• [Goals]
[A] Translate this sentence from the Capsule Networks documentation page into Spanish: "This preserves spatial hierarchies that CNNs lose through max-pooling."
[B] Resume the Capsule Networks documentation page after its last line and write the section that follows.

• [Document section]
........
Edifice.Meta.Capsule (Edifice v0.2.0)

Copy Markdown View Source

Capsule Networks with dynamic routing (Sabour et al., 2017).

Capsule Networks replace scalar neuron activations with vector "capsules" that encode both the probability of an entity's existence (vector length) and its instantiation parameters (vector direction). This preserves spatial hierarchies that CNNs lose through max-pooling.

Key Concepts

  • Capsule: A group of neurons whose activity vector represents an entity. Vector length = probability of entity, direction = entity properties.
  • Squash: Non-linear activation that preserves direction but squashes length to [0, 1]: v = (||s||^2 / (1 + ||s||^2)) * (s / ||s||)
  • Dynamic Routing: Agreement-based routing where lower capsules send output to higher capsules that "agree" with their predictions.

Architecture

Input [batch, height, width, channels]
      |
      v
+----------------------------+
|    Conv Layer              |
+----------------------------+
      |
      v
+----------------------------+
| Primary Capsule Layer      |
| (Conv -> reshape to caps)  |
+----------------------------+
      |
      v
+----------------------------+
| Dynamic Routing            |
| (routing by agreement)     |
+----------------------------+
      |
      v
+----------------------------+
| Digit/Output Capsules      |
+----------------------------+
      |
      v
Output: capsule vectors [batch, num_digit_caps, digit_cap_dim]
Length of each capsule = class probability

Usage

model = Capsule.build(
  input_shape: {nil, 28, 28, 1},
  num_primary_caps: 32,
  primary_cap_dim: 8,
  num_digit_caps: 10,
  digit_cap_dim: 16,
  routing_iterations: 3
)
........
• [Data extract]
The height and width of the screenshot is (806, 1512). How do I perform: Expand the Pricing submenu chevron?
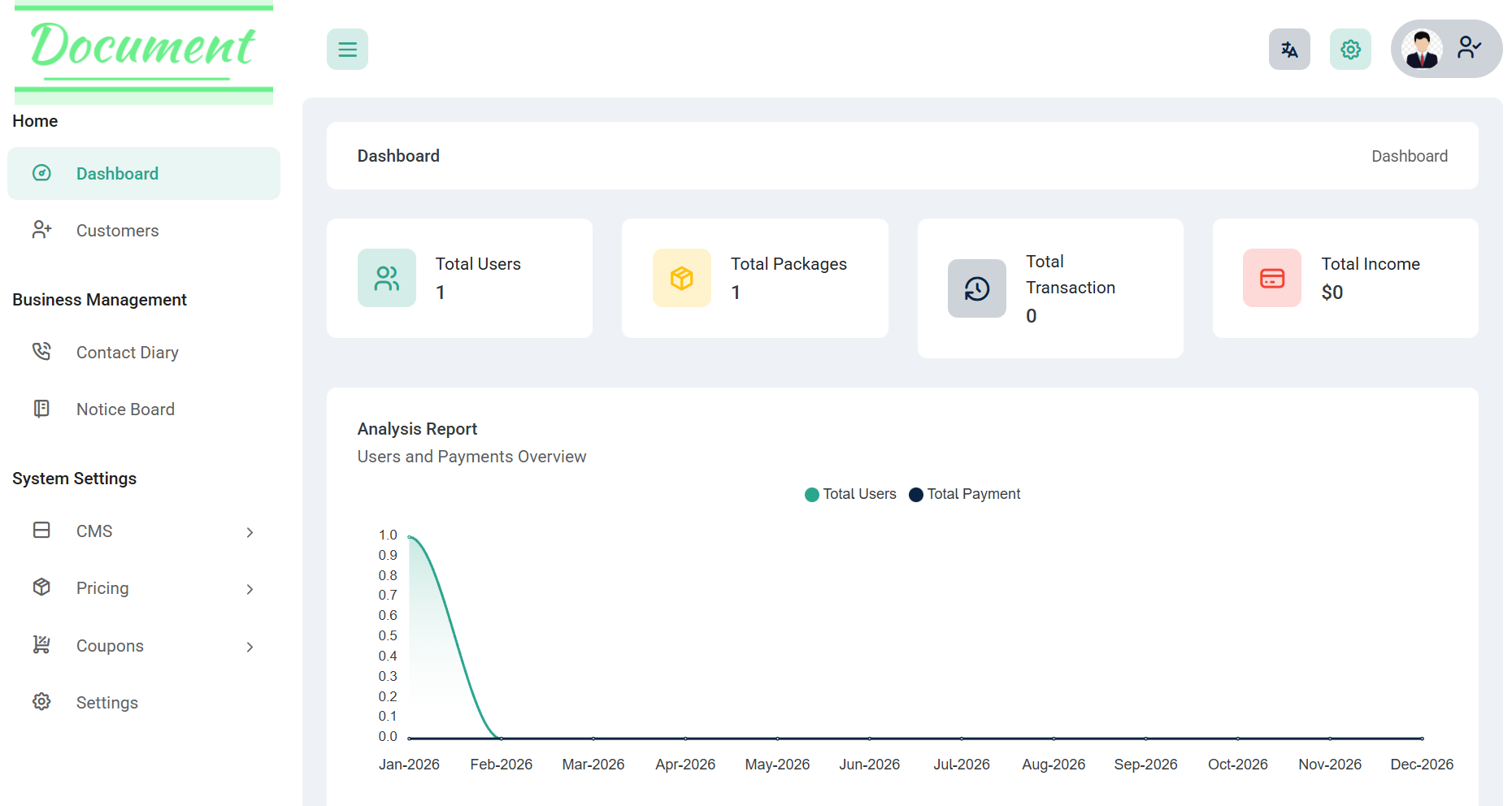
........
• [Response list]
[A] Esto preserva las jerarquías espaciales que las CNN pierden mediante el max-pooling.

[B]
References

Summary

Types

Options for build/1.

Functions

Build a Capsule Network (CapsNet).

Dynamic routing by agreement between capsule layers.

Squash activation function for capsule vectors.

Types

build_opt()

@type build_opt() ::
  {:conv_channels, pos_integer()}
  | {:conv_kernel, pos_integer()}
  | {:digit_cap_dim, pos_integer()}
  | {:input_shape, tuple()}
  | {:num_digit_caps, pos_integer()}
  | {:num_primary_caps, pos_integer()}
  | {:primary_cap_dim, pos_integer()}
  | {:primary_kernel, pos_integer()}
  | {:primary_strides, pos_integer()}
  | {:routing_iterations, float()}

Options for build/1.

Functions

build(opts \\ [])

@spec build([build_opt()]) :: Axon.t()

Build a Capsule Network (CapsNet).

Options

  • :input_shape - Input shape as {nil, height, width, channels} (required)
  • :num_primary_caps - Number of primary capsule types (default: 32)
  • :primary_cap_dim - Dimension of each primary capsule (default: 8)
  • :num_digit_caps - Number of output capsules (default: 10)
  • :digit_cap_dim - Dimension of each output capsule (default: 16)
  • :routing_iterations - Number of dynamic routing iterations (default: 3)
  • :conv_channels - Initial convolution channels (default: 256)
  • :conv_kernel - Initial convolution kernel size (default: 9)
  • :primary_kernel - Primary capsule convolution kernel size (default: 9)
  • :primary_strides - Primary capsule convolution strides (default: 2)

Returns

An Axon model producing capsule norms [batch, num_digit_caps] representing class probabilities.

dynamic_routing(input_caps, num_output_caps, output_cap_dim, opts \\ [])

@spec dynamic_routing(Axon.t(), pos_integer(), pos_integer(), keyword()) :: Axon.t()

Dynamic routing by agreement between capsule layers.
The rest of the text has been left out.